As reported by Reuters, some of the initiatives will include the development of two marine parks: one will be located in the Ionian Sea, and the other park will be established in the Aegean Sea. The exact borders will be determined following a scientific review, expected to be complete by 2025. The parks will cover about 32% of the country’s waters, Reuters reported.

The prime minister is expected to share more details on the country’s marine conservation plans during the Our Ocean conference, taking place in Athens from April 15 through April 17.

According to the Our Ocean conference website, the conference will focus on sustainable shipping and tourism as well as ways to minimize and clean up marine plastics and microplastics. The conference will also address offshore renewable energy.

“Quietly but methodically, Greece is playing a leading role in the defence against dramatic climate changes, which are proven to affect every region and every activity,” Mitsotakis said, as reported by the eKathimerini newspaper.

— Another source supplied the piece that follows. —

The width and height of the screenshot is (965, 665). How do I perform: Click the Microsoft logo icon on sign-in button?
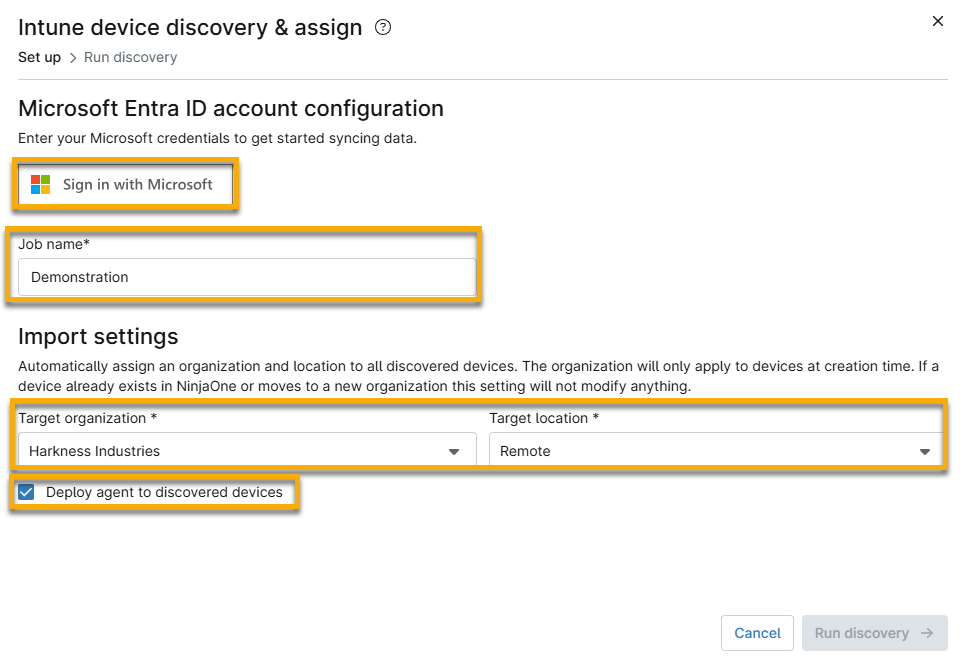pyautogui.click(x=42, y=185)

With 29,417 islands and over 20,700 kilometers (over 12,862 miles) of coastline, Greece relies on the seas surrounding its islands. Marine conservation is important for the country’s culture and economy, but Mitsotakis also noted that efforts to protect the seas around Greece will contribute to the country’s efforts to curb the effects of climate change.

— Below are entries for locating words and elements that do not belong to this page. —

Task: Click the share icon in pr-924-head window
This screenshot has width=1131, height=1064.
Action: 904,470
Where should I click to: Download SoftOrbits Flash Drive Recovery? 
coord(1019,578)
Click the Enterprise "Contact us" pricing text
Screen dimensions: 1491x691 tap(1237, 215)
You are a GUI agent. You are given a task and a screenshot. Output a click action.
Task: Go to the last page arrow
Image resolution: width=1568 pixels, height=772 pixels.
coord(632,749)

Marine waters are an important carbon sink, absorbing about 25% of carbon emissions and trapping 90% of heat from these carbon emissions, according to the United Nations. Further, these waters provide about 50% of our oxygen.

However, increasing carbon emissions from human activities mean oceans are absorbing more carbon and trapping more heat, causing problems such as record-high sea surface temperatures, ocean acidification and coral bleaching and die-offs.

In addition to the impacts of climate change, marine waters are threatened by plastic and microplastic pollution, which can disrupt ecosystems as marine life mistake pollution for food. Chemical runoff further threatens marine biodiversity.

Greece plans to address some of these ocean conservation and climate concerns through Marine Protected Areas, sustainable fisheries, offshore wind development, enhanced maritime security, decarbonization of maritime transportation and sustainable tourism models. Greece also plans to reduce plastic pollution by 50% and microplastic pollution by 30% by the end of this decade.

“Decreasing plastic pollution and accelerating the transition to a circular economy is the way forward,” Our Ocean reported in a press release. “The Our Ocean Conference supports the shift towards a more holistic approach to prevent and control anthropogenic pollution that ends up in the ocean. Joint efforts, synergies and cooperation between all involved stakeholders are needed to turn the tide.”